ADAPT: Benchmarking Commonsense Planning under Unspecified Affordance Constraints

arXiv cs.AI / 4/17/2026

📰 NewsModels & Research

Key Points

  • The paper argues that embodied agents should account for unexpected real-world conditions and missing affordance information rather than simply executing instructions.
  • It introduces DynAfford, a benchmark for dynamic environments where object affordances can change over time and are not specified in the instruction.
  • The benchmark requires agents to perceive object states, infer implicit preconditions, and adapt their actions accordingly.
  • To support this, the authors propose ADAPT, a plug-and-play module that adds explicit affordance reasoning to existing planners.
  • Experiments show that ADAPT improves robustness and task success in both seen and unseen settings, and that a domain-adapted, LoRA-finetuned vision-language model can outperform GPT-4o for affordance inference.

Abstract

Intelligent embodied agents should not simply follow instructions, as real-world environments often involve unexpected conditions and exceptions.
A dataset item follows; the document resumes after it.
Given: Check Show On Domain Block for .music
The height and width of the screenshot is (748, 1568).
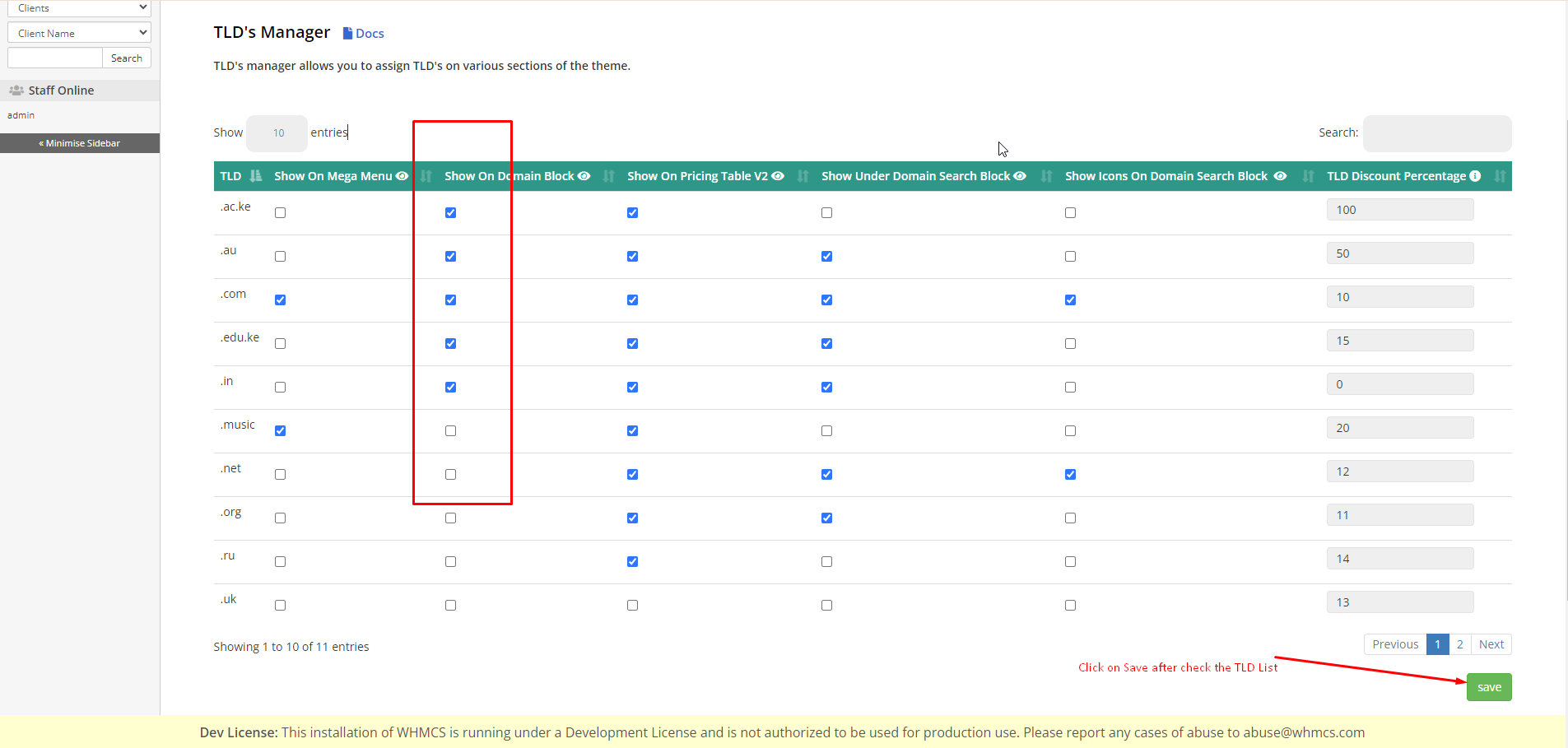Looking at the screenshot, I should pyautogui.click(x=450, y=431).
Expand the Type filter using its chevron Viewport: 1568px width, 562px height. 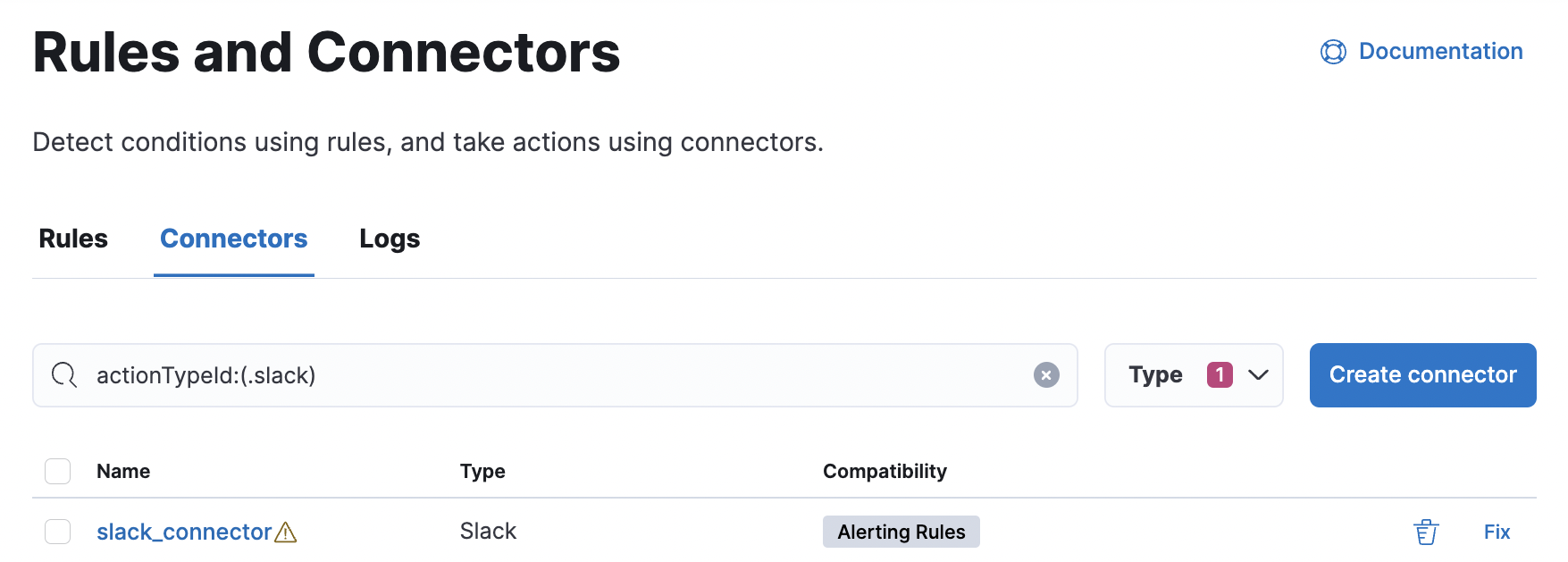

However, existing methods usually focus on directly executing instructions, without considering whether the target objects can actually be manipulated, meaning they fail to assess available affordances. To address this limitation, we introduce DynAfford, a benchmark that evaluates embodied agents in dynamic environments where object affordances may change over time and are not specified in the instruction. DynAfford requires agents to perceive object states, infer implicit preconditions, and adapt their actions accordingly. To enable this capability, we introduce ADAPT, a plug-and-play module that augments existing planners with explicit affordance reasoning. Experiments demonstrate that incorporating ADAPT significantly improves robustness and task success across both seen and unseen environments. We also show that a domain-adapted, LoRA-finetuned vision-language model used as the affordance inference backend outperforms a commercial LLM (GPT-4o), highlighting the importance of task-aligned affordance grounding.